Under these circumstances, with the aim of forming ideal pluripotent stem cells that can be used in clinical application, Prof. Shinya Yamanaka, the prizewinner, succeeded in inducing pluripotency by transferring a small number of genes to somatic cells.
The following are five results from his research.

 (1) When NANOG, which has been identified as a new gene with ES-cell-specific expression, is knocked-out, the pluripotent differentiation of ES cells is lost, and fatality immediately results to mouse embryos following implantation. In addition, in the absence of cytokine LIF, ES cells with NANOG forcibly expressed were able to maintain undifferentiated stateover the long term. NANOG is believed to play a central role in pluripotent cells maintaining an undifferentiated state. The name NANOG derives from Tir na nog, which means"land of the young."
 (2) By combining four factors that express specificity in ES cells and introducing them into fibroblasts derived from adult and fetal mice, pluripotent stem cells with high proliferative potential and pluripotent differentiation, similar to ES cells, were successfully formed. These cells were named induced pluripotent stem (iPS) cells.
 (3) By changing the colony selection indicator from Fbx15 to NANOG, a gene expression pattern that even more closely approximated that of ES cells was demonstrated. Differential ability also compared favorably, and thus formation of the second-generation iPS cells was successfully achieved. These iPS cells also showed germline transmission.
 (4) Using the same four factors used for the mice and improving transduction efficiency by means of retroviral vectors, the researcher succeeded in forming human iPS cells from fibroblasts derived from human adult skin, which came outsimilar to human ES cells in terms of morphology, proliferative potential, gene expression, pluripotency and the like.
 (5) With three of the four factors-excluding Myc, iPS cells were also created from adult mouse and adult human skin cells. Of the 37 chimeric mice originating from mouse iPS cells that were generated by using the four factors, including Myc, 6 died within the first 100 days of life due to tumor formation. In contrast, none of the 26 chimeric mice originating from iPS cells that were made by introducing the three factors, without Myc, died from a tumor within the first 100 days of life, so it became clear that the safety level was improved by using the method not using Myc.

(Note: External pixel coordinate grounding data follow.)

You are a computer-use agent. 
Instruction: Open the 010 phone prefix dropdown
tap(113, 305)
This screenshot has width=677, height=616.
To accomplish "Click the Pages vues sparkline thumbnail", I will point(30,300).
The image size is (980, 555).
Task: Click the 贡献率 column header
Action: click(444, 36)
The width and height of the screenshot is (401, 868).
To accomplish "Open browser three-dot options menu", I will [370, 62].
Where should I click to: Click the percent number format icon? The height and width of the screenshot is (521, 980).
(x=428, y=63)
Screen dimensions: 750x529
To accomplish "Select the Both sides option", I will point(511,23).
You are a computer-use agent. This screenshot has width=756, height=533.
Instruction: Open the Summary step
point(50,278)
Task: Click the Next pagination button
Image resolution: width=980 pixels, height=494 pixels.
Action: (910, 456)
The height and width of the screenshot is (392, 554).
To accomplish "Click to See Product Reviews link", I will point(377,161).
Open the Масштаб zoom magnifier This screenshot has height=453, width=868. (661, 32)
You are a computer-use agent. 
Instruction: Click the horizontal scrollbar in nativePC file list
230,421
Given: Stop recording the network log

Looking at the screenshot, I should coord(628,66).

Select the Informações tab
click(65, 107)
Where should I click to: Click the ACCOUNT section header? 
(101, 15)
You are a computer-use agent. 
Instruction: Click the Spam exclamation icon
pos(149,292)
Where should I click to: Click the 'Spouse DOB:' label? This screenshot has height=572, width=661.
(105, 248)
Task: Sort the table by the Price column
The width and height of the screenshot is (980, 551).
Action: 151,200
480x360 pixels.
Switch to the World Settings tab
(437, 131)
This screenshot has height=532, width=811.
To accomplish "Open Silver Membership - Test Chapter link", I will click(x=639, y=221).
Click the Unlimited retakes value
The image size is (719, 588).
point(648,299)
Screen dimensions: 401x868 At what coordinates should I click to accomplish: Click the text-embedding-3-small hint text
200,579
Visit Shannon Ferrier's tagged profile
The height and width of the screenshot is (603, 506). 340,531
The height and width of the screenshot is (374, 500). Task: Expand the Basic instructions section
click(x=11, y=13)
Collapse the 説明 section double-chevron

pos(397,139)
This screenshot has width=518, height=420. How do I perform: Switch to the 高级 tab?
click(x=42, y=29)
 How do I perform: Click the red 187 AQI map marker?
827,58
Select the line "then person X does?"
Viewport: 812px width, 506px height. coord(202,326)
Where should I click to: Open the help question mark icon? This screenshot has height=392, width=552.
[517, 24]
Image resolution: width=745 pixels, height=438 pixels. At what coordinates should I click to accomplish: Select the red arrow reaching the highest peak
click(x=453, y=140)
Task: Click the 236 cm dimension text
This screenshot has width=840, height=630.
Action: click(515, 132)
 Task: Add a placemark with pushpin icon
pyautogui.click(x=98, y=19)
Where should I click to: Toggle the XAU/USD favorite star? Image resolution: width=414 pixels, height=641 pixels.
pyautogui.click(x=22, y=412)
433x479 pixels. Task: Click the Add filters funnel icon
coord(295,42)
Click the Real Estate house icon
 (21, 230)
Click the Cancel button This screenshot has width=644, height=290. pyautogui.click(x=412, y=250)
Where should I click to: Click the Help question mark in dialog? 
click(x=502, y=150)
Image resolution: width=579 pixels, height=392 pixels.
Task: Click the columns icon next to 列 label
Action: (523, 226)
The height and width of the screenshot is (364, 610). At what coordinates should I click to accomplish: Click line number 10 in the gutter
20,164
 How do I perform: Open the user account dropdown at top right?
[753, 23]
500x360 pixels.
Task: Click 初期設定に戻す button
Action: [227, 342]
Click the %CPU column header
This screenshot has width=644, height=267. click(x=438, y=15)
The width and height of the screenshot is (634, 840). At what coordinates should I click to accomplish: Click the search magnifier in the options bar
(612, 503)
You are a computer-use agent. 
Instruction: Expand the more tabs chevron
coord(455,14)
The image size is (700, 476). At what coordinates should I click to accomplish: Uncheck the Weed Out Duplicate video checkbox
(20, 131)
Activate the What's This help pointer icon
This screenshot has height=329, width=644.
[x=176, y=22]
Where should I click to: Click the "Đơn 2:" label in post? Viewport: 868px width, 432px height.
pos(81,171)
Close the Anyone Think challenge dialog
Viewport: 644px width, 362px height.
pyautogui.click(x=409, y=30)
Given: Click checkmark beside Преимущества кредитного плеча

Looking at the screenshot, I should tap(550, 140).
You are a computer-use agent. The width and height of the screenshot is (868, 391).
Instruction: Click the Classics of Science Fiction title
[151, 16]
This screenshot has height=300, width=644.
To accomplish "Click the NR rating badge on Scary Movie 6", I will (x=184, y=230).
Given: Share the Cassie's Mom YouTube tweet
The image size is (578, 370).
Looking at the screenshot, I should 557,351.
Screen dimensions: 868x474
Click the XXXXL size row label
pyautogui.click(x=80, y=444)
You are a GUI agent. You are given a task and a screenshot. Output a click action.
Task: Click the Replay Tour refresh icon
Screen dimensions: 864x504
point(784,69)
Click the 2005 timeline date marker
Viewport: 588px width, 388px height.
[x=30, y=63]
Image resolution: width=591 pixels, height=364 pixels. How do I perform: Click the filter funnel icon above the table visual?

Meaning of the achievements

This series of the results on iPS cell research indicated a possibility of achieving a very simple method for cell nucleus initialization, which had conventionally been deemed impossible in mammals unless ES cells or embryos were used by many researchers. Additionally, it is believed that iPS cells, which can avoide ethical issues and immunological rejection , will substantially accelerate developments in regenerative medicine as innovative pluripotent stem cells. For these reasons, statements were issued to welcome these results by opponents of ES cell research, notably U.S. President George W. Bush and the Vatican. Henceforth, with the iPS cells, created by the Japanese researcher, induction methods will be improved, and safe and stable clones will be selected. It is expected that healthcare innovation will be brought by the use of patient-derived iPS cells to elucidate disease onset mechanisms and applying the iPS cell technology to cell transplantation therapy.